Students will first learn about pyramids as part of geometry in 1 st grade. They will expand their learning in middle school and high school when they learn how to find the volume and surface area of a pyramid shape.

A **pyramid** is a **three dimensional** geometric shape (3D shape) made up of flat faces: a **base** and **triangular faces** which meet at a point called the **apex**.

Three main features of pyramids are, faces, vertices and edges:

- Face – a closed, flat surface.
- Edge – connects two faces.
- Vertex (pl. vertices) – a point where three or more edges meet.

You can label the vertices (corners) of a pyramid to identify certain edges or faces. Below is an example of a triangular pyramid where the letters A – D represent the 4 vertices of the pyramid.

### WRITTEN EXERCISE A
Translate this sentence from the pyramid text into Spanish: "You can label the vertices (corners) of a pyramid to identify certain edges or faces."

Records:
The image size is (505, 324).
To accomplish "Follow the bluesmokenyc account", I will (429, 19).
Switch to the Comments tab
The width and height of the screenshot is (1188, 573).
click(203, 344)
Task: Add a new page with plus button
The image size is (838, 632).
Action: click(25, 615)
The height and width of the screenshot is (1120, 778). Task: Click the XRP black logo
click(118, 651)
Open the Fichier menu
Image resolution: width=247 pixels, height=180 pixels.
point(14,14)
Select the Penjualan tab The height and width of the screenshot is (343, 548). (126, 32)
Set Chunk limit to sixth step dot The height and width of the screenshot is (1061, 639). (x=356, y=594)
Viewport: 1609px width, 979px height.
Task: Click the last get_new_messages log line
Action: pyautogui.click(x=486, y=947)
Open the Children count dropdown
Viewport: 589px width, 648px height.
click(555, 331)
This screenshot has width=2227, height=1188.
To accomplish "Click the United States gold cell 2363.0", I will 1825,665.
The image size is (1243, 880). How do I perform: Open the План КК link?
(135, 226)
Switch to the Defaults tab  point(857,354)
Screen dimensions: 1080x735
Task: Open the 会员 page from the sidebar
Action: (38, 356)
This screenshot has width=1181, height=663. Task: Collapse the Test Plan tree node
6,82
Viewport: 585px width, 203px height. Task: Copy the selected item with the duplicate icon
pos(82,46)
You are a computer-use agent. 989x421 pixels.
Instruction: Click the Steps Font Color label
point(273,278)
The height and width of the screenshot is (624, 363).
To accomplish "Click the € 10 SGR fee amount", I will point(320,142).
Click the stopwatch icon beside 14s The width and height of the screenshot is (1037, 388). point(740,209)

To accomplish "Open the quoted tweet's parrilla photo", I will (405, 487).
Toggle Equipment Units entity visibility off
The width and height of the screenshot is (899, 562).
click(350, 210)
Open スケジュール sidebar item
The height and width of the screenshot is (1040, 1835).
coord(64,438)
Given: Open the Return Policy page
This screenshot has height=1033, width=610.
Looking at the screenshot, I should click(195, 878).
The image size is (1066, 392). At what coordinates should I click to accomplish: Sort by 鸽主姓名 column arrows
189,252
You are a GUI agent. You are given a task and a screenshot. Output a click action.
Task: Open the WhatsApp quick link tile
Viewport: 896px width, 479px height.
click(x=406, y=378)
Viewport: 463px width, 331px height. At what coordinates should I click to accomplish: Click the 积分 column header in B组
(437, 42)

### WRITTEN EXERCISE B
Copy the rows exactly as they appear, from the row containing "Viewport: 463px width, 331px" down to the end of the rows.

### CORRECT RESULT A
Puedes etiquetar los vértices (esquinas) de una pirámide para identificar ciertas aristas o caras.

### CORRECT RESULT B
Viewport: 463px width, 331px height. At what coordinates should I click to accomplish: Click the 积分 column header in B组
(437, 42)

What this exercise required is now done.